┌─ DOCUMENT

The tragedy comes quickly as the human creature separates from God. The taming of the chaos - out of which God ordered all things - seems undone. Good and Evil, personified, depicted in the image of human language, brings the impact of the Sudanese Mac Anyat’s painting to our present senses.

Before there was a Hebrew people, before there was an understanding of a God who desires our partnership, our love, our response, there is the cosmic realization depicted in the word picture, the thousand words of Noah’s story.

“Now the earth was corrupt in God’s sight, and the earth was filled with violence. And God saw that the earth was corrupt, for all flesh had corrupted its way upon the earth.”

So God makes an adjustment. Noah is the deliverer. Dutifully Noah builds the Ark. Carefully Noah collects the creatures two by two, male and female, he collecteth them. “In the 600th year of Noah’s life, in the second month, on the seventeenth day of the month, on that day all the fountains of the great deep burst forth, and the windows of the heavens were opened. The rain fell on the earth forty days and forty nights... And the waters swelled on the earth for one hundred and fifty days.”

└─

### DIRECTIONS
1. Translate the sentence "Dutifully Noah builds the Ark." from the passage on Noah into Spanish.
2. Please list everything the passage on Noah says God desires from us.

┌─ DATA BLOCK

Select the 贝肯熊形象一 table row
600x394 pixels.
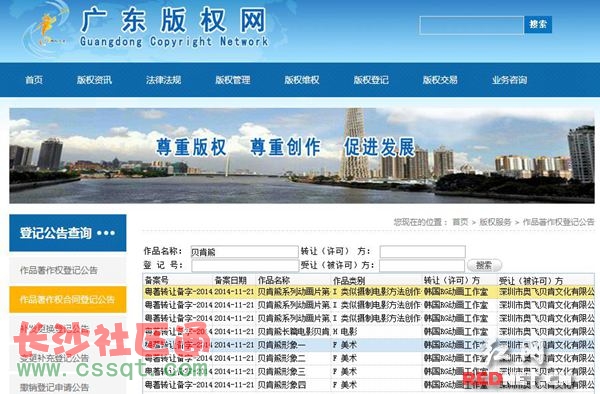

└─

### ANSWERS FOR THE TASKS
1. Con sentido del deber, Noé construye el Arca.

2.
- our partnership
- our love
- our response